[Saved data entries]
= = = = = = =

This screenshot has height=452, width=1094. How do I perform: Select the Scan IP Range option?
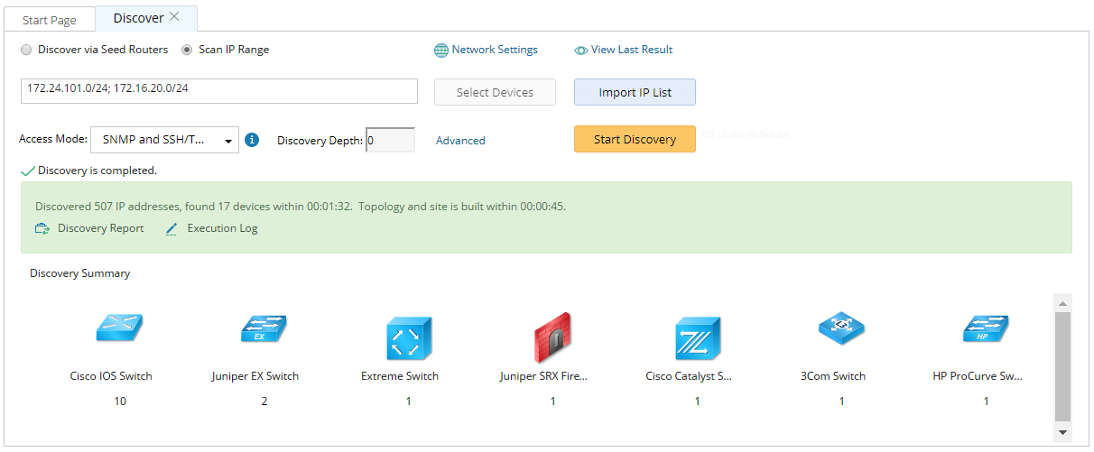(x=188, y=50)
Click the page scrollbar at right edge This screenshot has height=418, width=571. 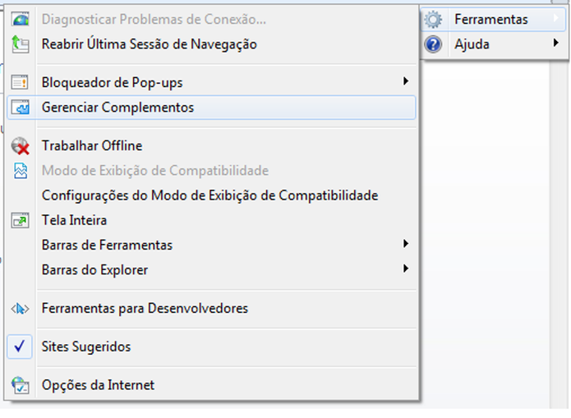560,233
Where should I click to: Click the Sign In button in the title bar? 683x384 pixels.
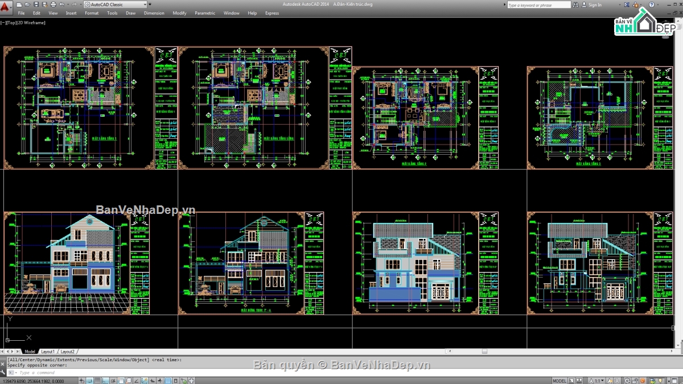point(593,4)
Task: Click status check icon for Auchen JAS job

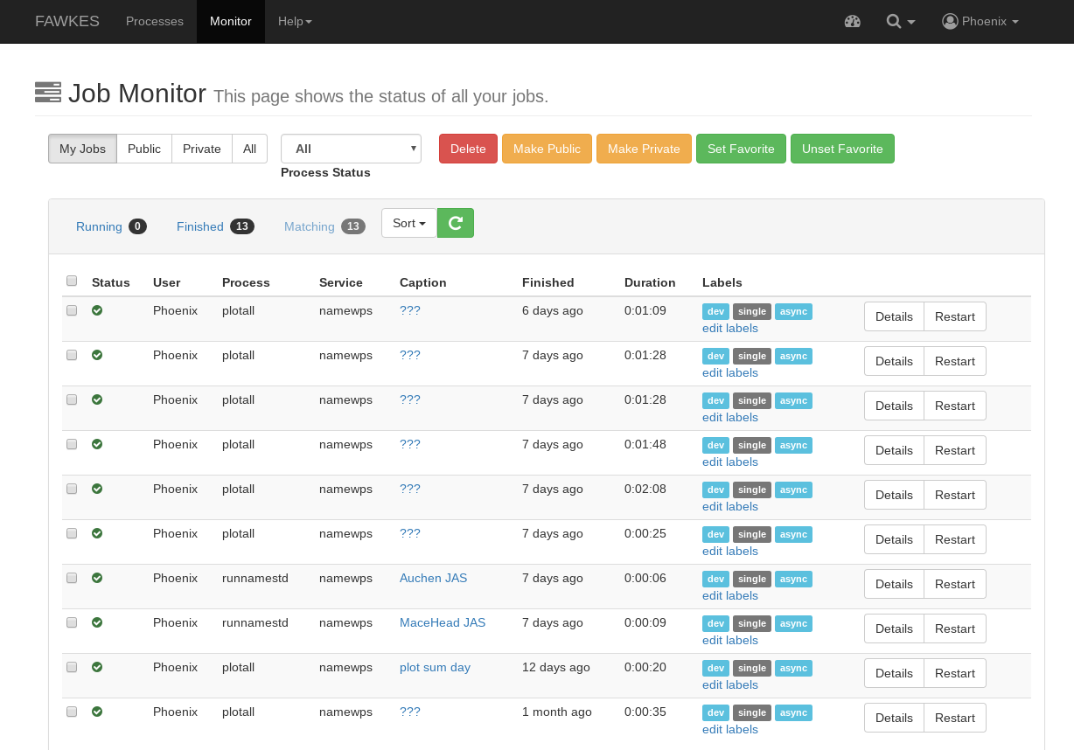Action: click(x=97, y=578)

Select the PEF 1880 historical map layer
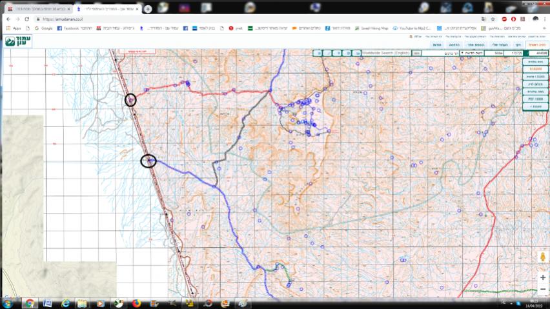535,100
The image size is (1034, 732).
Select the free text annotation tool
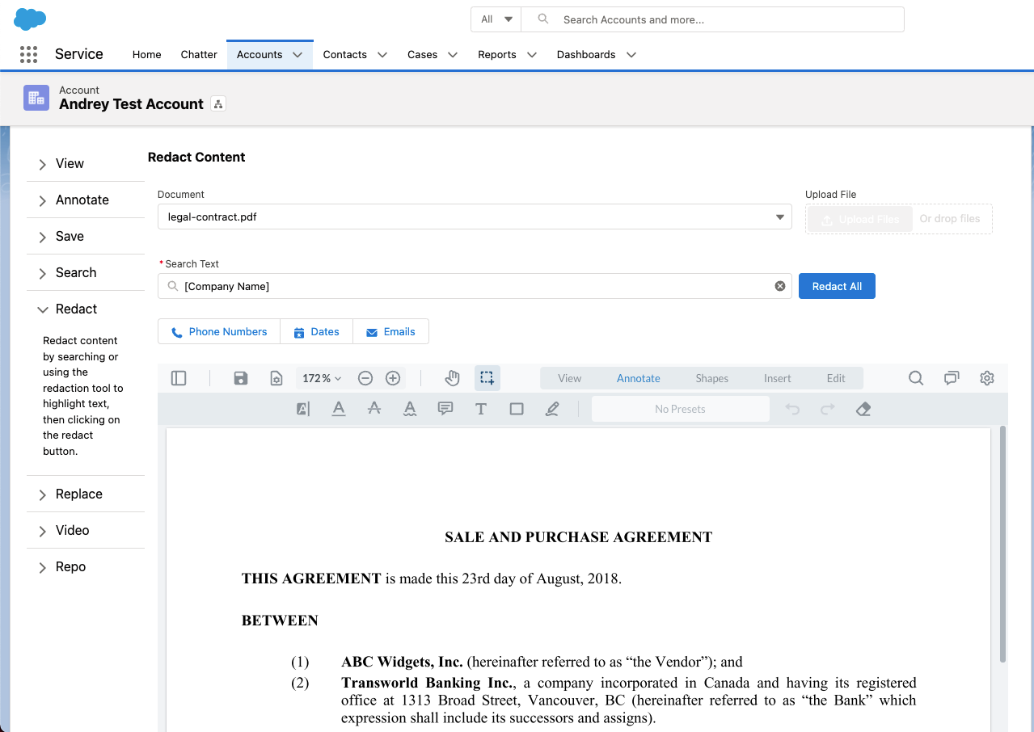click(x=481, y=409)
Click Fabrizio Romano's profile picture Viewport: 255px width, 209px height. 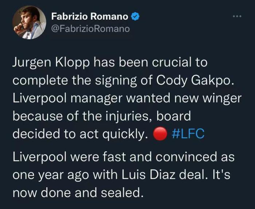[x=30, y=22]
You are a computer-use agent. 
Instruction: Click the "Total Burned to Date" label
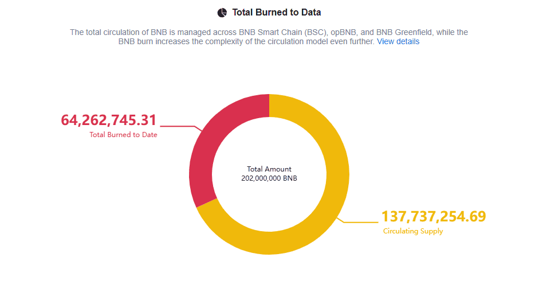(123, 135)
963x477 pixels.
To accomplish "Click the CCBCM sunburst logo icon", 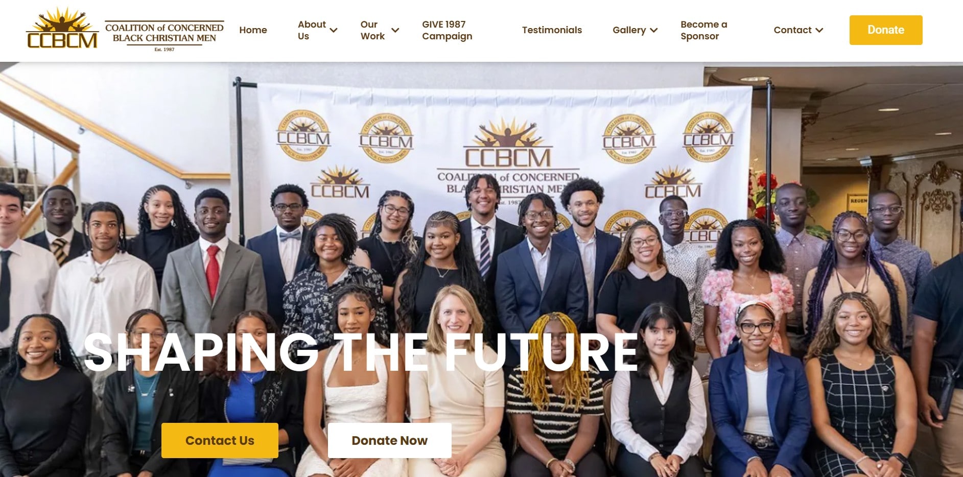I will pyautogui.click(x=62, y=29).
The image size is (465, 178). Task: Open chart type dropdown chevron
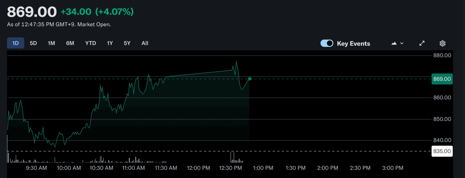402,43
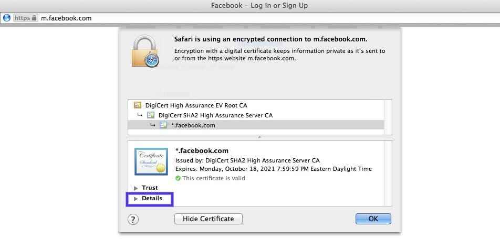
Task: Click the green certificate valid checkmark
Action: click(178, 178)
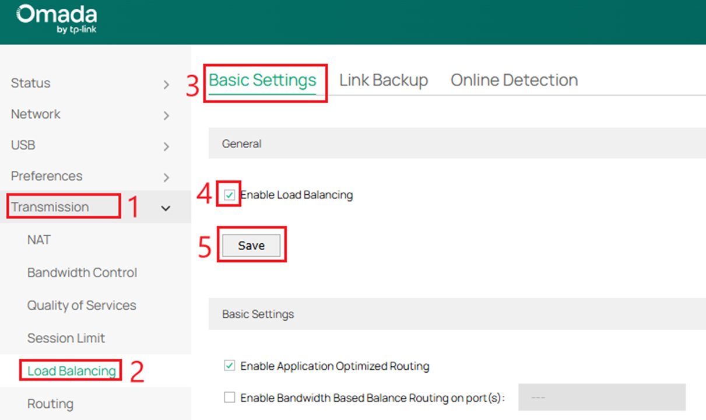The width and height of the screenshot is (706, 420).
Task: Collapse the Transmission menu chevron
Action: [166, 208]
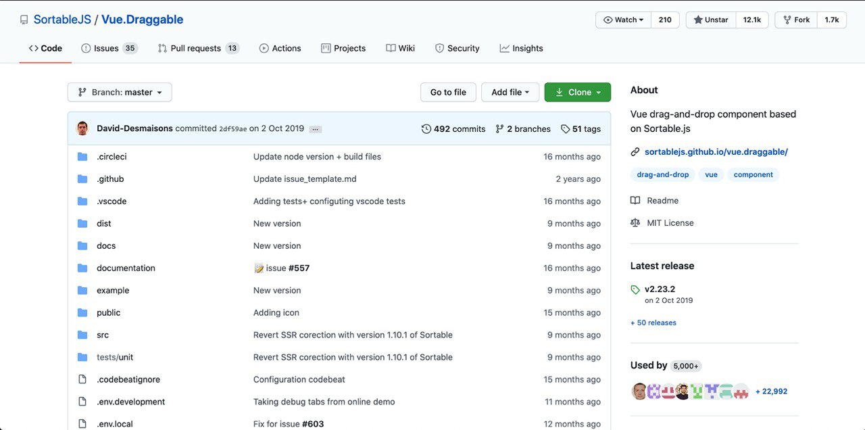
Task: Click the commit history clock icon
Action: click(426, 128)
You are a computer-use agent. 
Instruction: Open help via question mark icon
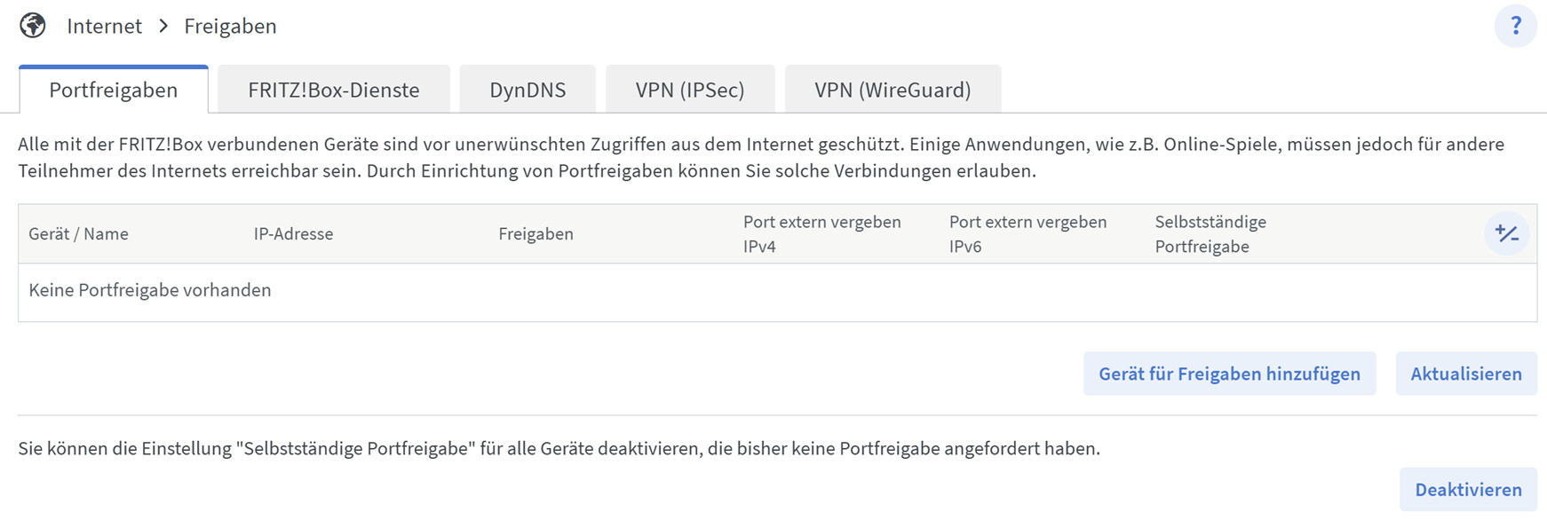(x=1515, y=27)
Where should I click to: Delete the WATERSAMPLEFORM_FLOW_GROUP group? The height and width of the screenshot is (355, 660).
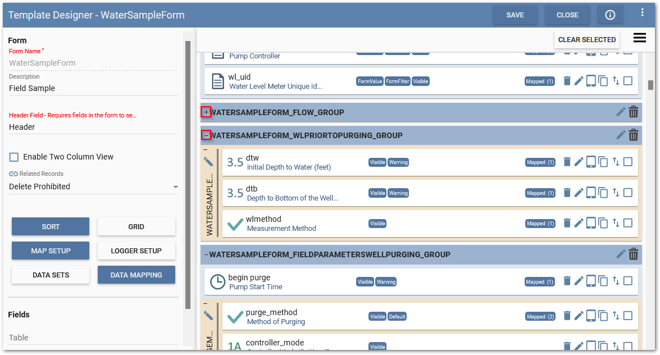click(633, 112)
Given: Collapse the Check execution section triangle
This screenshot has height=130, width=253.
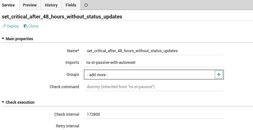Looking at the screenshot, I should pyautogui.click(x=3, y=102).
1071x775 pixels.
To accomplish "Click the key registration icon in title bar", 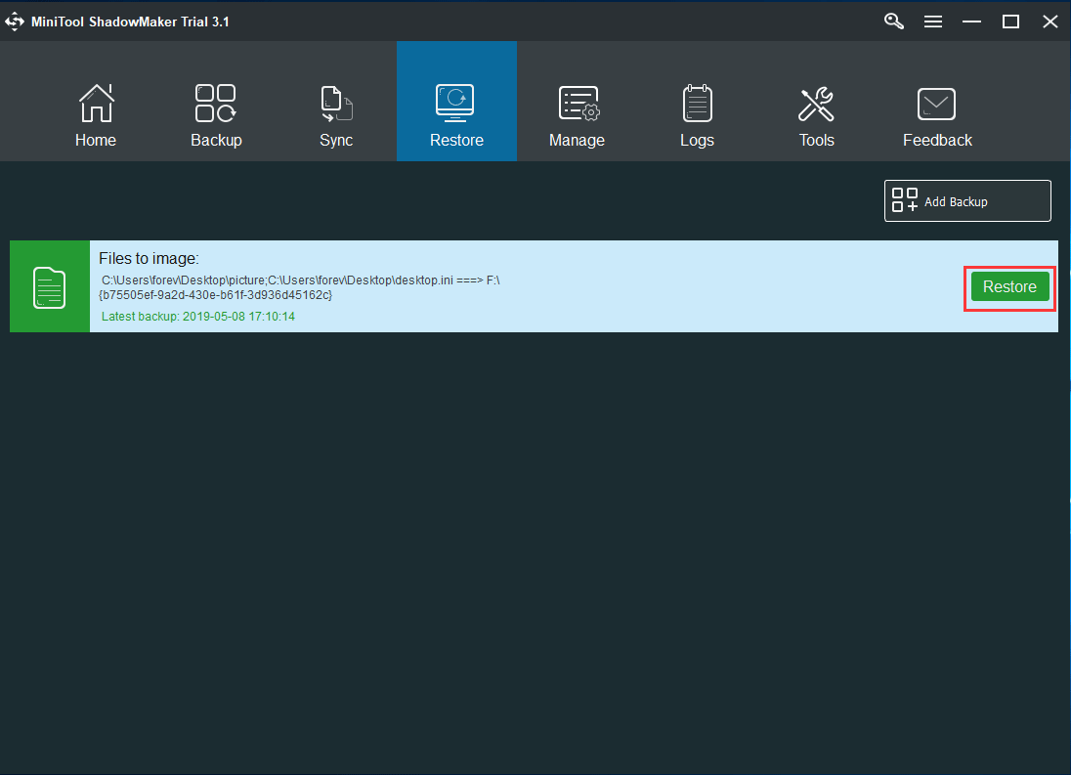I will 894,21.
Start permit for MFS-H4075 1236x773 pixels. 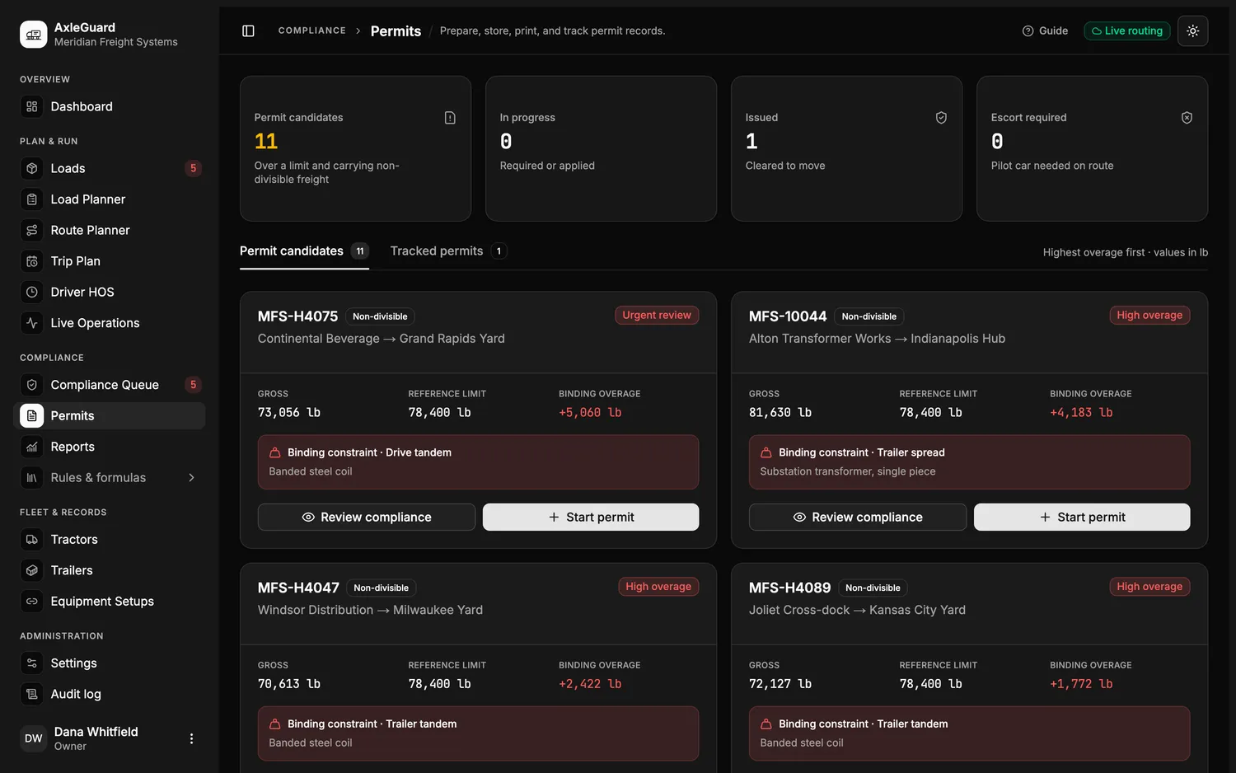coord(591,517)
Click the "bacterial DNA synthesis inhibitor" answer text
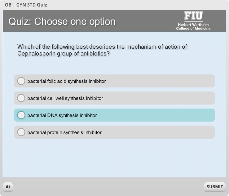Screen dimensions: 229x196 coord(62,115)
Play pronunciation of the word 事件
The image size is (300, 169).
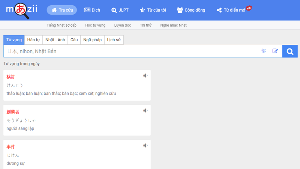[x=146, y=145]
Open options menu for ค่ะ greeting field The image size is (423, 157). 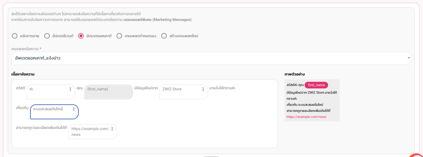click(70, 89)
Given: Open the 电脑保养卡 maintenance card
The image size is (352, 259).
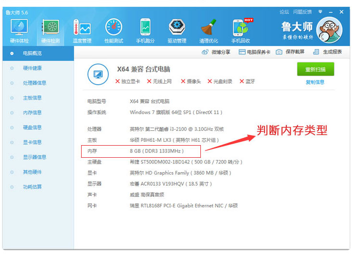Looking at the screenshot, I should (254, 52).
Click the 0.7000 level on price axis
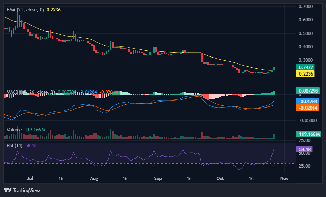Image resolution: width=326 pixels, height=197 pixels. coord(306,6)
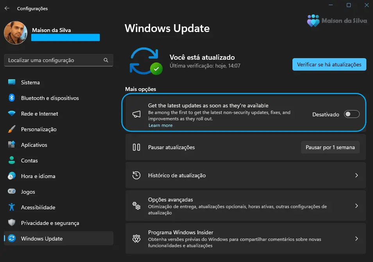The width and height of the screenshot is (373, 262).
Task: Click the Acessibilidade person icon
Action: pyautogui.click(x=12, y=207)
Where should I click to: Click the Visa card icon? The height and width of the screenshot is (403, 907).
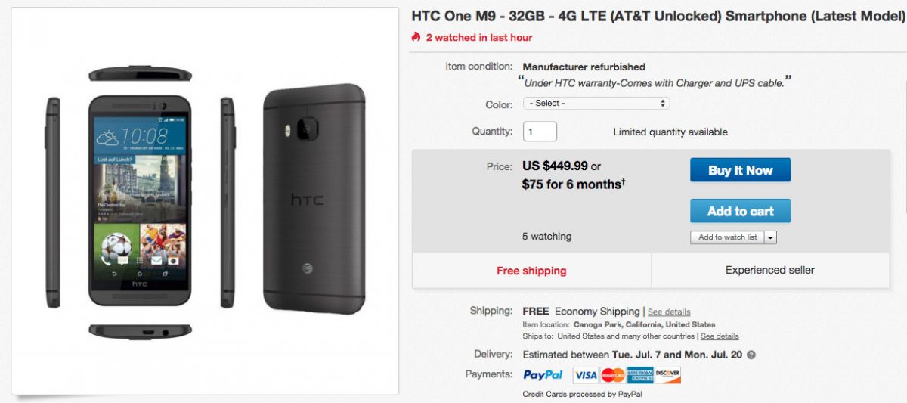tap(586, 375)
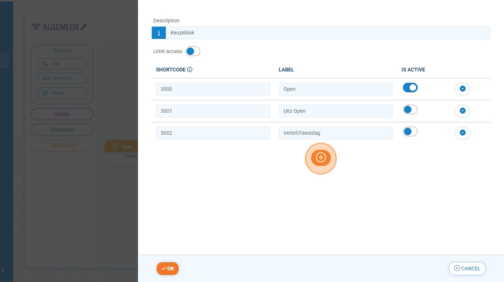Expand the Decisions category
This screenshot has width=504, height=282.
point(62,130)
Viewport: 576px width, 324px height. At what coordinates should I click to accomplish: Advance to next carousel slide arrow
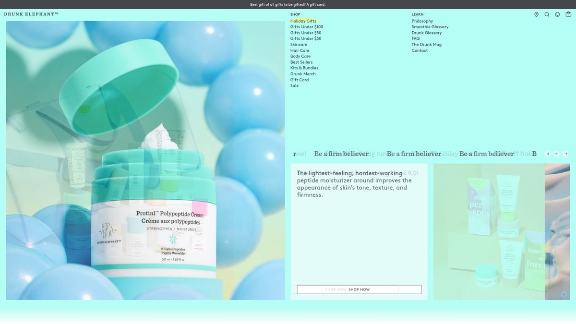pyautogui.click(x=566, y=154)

= = = = = = =

Which lines above include the string "Given"? Show them.

▸ SOLUTION TO THIS PROBLEM
Given: Collapse the Check execution section triangle
Given: Open the 电脑保养卡 maintenance card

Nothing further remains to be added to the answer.